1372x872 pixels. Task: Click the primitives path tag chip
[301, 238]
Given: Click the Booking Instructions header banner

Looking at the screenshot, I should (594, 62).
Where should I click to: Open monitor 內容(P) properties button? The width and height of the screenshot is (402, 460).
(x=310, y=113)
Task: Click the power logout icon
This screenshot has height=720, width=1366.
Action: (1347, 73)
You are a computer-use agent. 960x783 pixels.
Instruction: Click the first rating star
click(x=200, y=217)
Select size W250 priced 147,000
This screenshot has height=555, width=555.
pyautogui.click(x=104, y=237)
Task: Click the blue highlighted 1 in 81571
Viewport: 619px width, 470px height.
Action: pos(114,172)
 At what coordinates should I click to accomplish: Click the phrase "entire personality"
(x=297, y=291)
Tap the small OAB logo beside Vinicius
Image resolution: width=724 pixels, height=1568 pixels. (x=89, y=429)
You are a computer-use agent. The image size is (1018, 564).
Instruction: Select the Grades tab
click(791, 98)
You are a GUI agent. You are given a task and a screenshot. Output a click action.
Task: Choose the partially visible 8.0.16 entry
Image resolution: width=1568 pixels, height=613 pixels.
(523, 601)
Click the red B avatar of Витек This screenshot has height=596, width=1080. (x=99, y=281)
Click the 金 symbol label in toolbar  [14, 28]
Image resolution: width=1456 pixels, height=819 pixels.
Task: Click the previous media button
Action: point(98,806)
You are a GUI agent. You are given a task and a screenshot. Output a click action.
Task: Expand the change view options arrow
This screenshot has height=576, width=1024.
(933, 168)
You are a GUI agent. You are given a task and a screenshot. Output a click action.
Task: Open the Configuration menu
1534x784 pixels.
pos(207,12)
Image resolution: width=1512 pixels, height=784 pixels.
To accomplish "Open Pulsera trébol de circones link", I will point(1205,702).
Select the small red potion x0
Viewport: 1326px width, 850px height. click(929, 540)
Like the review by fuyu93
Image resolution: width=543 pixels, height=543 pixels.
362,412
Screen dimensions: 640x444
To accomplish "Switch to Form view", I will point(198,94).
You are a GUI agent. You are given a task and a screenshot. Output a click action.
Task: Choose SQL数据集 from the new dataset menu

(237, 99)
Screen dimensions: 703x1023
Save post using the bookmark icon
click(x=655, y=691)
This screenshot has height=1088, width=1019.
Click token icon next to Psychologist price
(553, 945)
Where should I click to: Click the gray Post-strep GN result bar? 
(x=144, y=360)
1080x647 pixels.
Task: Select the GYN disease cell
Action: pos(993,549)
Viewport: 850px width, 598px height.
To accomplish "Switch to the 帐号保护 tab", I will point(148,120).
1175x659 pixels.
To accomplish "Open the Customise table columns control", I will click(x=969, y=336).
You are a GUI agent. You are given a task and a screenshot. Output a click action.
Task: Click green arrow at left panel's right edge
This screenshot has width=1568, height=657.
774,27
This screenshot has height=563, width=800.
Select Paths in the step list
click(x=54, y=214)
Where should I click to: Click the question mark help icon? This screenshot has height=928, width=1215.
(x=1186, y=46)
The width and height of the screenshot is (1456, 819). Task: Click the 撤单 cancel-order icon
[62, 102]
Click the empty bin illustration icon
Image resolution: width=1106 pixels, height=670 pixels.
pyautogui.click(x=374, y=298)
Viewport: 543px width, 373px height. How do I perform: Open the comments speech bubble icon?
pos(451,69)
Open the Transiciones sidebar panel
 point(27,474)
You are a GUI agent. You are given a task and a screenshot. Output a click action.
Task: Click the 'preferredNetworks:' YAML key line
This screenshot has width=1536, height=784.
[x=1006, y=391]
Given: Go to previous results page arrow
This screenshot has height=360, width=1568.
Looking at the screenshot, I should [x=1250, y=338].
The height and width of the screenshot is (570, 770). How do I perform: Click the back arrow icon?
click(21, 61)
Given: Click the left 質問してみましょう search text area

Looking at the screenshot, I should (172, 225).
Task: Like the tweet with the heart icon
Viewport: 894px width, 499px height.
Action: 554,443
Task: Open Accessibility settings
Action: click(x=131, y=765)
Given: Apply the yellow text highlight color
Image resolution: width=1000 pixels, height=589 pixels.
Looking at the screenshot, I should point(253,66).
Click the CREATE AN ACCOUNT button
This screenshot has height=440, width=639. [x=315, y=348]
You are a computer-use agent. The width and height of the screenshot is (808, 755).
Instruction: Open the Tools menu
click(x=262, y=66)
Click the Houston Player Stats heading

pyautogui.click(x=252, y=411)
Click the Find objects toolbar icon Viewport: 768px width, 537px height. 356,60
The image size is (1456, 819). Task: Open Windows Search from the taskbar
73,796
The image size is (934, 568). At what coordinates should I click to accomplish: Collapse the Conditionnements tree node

» AIM
Arrange all the lines of the items above as a Markdown table with two columns, Row and Text. Number each line in Row, put the line itself in Text, and leave out blank lines.

» RESULT OF THIS TASK
| Row | Text |
|---|---|
| 1 | 1372x872 pixels. Task: Click the primitives path tag chip |
| 2 | [301, 238] |
| 3 | Given: Click the Booking Instructions header banner |
| 4 | Looking at the screenshot, I should (594, 62). |
| 5 | Where should I click to: Open monitor 內容(P) properties button? The width and height of the screenshot is (402, 460). |
| 6 | (x=310, y=113) |
| 7 | Task: Click the power logout icon |
| 8 | This screenshot has height=720, width=1366. |
| 9 | Action: (1347, 73) |
| 10 | You are a computer-use agent. 960x783 pixels. |
| 11 | Instruction: Click the first rating star |
| 12 | click(x=200, y=217) |
| 13 | Select size W250 priced 147,000 |
| 14 | This screenshot has height=555, width=555. |
| 15 | pyautogui.click(x=104, y=237) |
| 16 | Task: Click the blue highlighted 1 in 81571 |
| 17 | Viewport: 619px width, 470px height. |
| 18 | Action: pos(114,172) |
| 19 |  At what coordinates should I click to accomplish: Click the phrase "entire personality" |
| 20 | (x=297, y=291) |
| 21 | Tap the small OAB logo beside Vinicius |
| 22 | Image resolution: width=724 pixels, height=1568 pixels. (x=89, y=429) |
| 23 | You are a computer-use agent. The image size is (1018, 564). |
| 24 | Instruction: Select the Grades tab |
| 25 | click(791, 98) |
| 26 | You are a GUI agent. You are given a task and a screenshot. Output a click action. |
| 27 | Task: Choose the partially visible 8.0.16 entry |
| 28 | Image resolution: width=1568 pixels, height=613 pixels. |
| 29 | (523, 601) |
| 30 | Click the red B avatar of Витек This screenshot has height=596, width=1080. (x=99, y=281) |
| 31 | Click the 金 symbol label in toolbar  [14, 28] |
| 32 | Image resolution: width=1456 pixels, height=819 pixels. |
| 33 | Task: Click the previous media button |
| 34 | Action: point(98,806) |
| 35 | You are a GUI agent. You are given a task and a screenshot. Output a click action. |
| 36 | Task: Expand the change view options arrow |
| 37 | This screenshot has height=576, width=1024. |
| 38 | (933, 168) |
| 39 | You are a GUI agent. You are given a task and a screenshot. Output a click action. |
| 40 | Task: Open the Configuration menu |
| 41 | 1534x784 pixels. |
| 42 | pos(207,12) |
| 43 | Image resolution: width=1512 pixels, height=784 pixels. |
| 44 | To accomplish "Open Pulsera trébol de circones link", I will point(1205,702). |
| 45 | Select the small red potion x0 |
| 46 | Viewport: 1326px width, 850px height. click(929, 540) |
| 47 | Like the review by fuyu93 |
| 48 | Image resolution: width=543 pixels, height=543 pixels. |
| 49 | 362,412 |
| 50 | Screen dimensions: 640x444 |
| 51 | To accomplish "Switch to Form view", I will point(198,94). |
| 52 | You are a GUI agent. You are given a task and a screenshot. Output a click action. |
| 53 | Task: Choose SQL数据集 from the new dataset menu |
| 54 | (237, 99) |
| 55 | Screen dimensions: 703x1023 |
| 56 | Save post using the bookmark icon |
| 57 | click(x=655, y=691) |
| 58 | This screenshot has height=1088, width=1019. |
| 59 | Click token icon next to Psychologist price |
| 60 | (553, 945) |
| 61 | Where should I click to: Click the gray Post-strep GN result bar?  |
| 62 | (x=144, y=360) |
| 63 | 1080x647 pixels. |
| 64 | Task: Select the GYN disease cell |
| 65 | Action: pos(993,549) |
| 66 | Viewport: 850px width, 598px height. |
| 67 | To accomplish "Switch to the 帐号保护 tab", I will point(148,120). |
| 68 | 1175x659 pixels. |
| 69 | To accomplish "Open the Customise table columns control", I will click(x=969, y=336). |
| 70 | You are a GUI agent. You are given a task and a screenshot. Output a click action. |
| 71 | Task: Click green arrow at left panel's right edge |
| 72 | This screenshot has width=1568, height=657. |
| 73 | 774,27 |
| 74 | This screenshot has height=563, width=800. |
| 75 | Select Paths in the step list |
| 76 | click(x=54, y=214) |
| 77 | Where should I click to: Click the question mark help icon? This screenshot has height=928, width=1215. |
| 78 | (x=1186, y=46) |
| 79 | The width and height of the screenshot is (1456, 819). Task: Click the 撤单 cancel-order icon |
| 80 | [62, 102] |
| 81 | Click the empty bin illustration icon |
| 82 | Image resolution: width=1106 pixels, height=670 pixels. |
| 83 | pyautogui.click(x=374, y=298) |
| 84 | Viewport: 543px width, 373px height. How do I perform: Open the comments speech bubble icon? |
| 85 | pos(451,69) |
| 86 | Open the Transiciones sidebar panel |
| 87 |  point(27,474) |
| 88 | You are a GUI agent. You are given a task and a screenshot. Output a click action. |
| 89 | Task: Click the 'preferredNetworks:' YAML key line |
| 90 | This screenshot has width=1536, height=784. |
| 91 | [x=1006, y=391] |
| 92 | Given: Go to previous results page arrow |
| 93 | This screenshot has height=360, width=1568. |
| 94 | Looking at the screenshot, I should [x=1250, y=338]. |
| 95 | The height and width of the screenshot is (570, 770). How do I perform: Click the back arrow icon? |
| 96 | click(21, 61) |
| 97 | Given: Click the left 質問してみましょう search text area |
| 98 | Looking at the screenshot, I should (172, 225). |
| 99 | Task: Like the tweet with the heart icon |
| 100 | Viewport: 894px width, 499px height. |
| 101 | Action: 554,443 |
| 102 | Task: Open Accessibility settings |
| 103 | Action: click(x=131, y=765) |
| 104 | Given: Apply the yellow text highlight color |
| 105 | Image resolution: width=1000 pixels, height=589 pixels. |
| 106 | Looking at the screenshot, I should point(253,66). |
| 107 | Click the CREATE AN ACCOUNT button |
| 108 | This screenshot has height=440, width=639. [x=315, y=348] |
| 109 | You are a computer-use agent. The width and height of the screenshot is (808, 755). |
| 110 | Instruction: Open the Tools menu |
| 111 | click(x=262, y=66) |
| 112 | Click the Houston Player Stats heading |
| 113 | pyautogui.click(x=252, y=411) |
| 114 | Click the Find objects toolbar icon Viewport: 768px width, 537px height. 356,60 |
| 115 | The image size is (1456, 819). Task: Open Windows Search from the taskbar |
| 116 | 73,796 |
| 117 | The image size is (934, 568). At what coordinates should I click to accomplish: Collapse the Conditionnements tree node |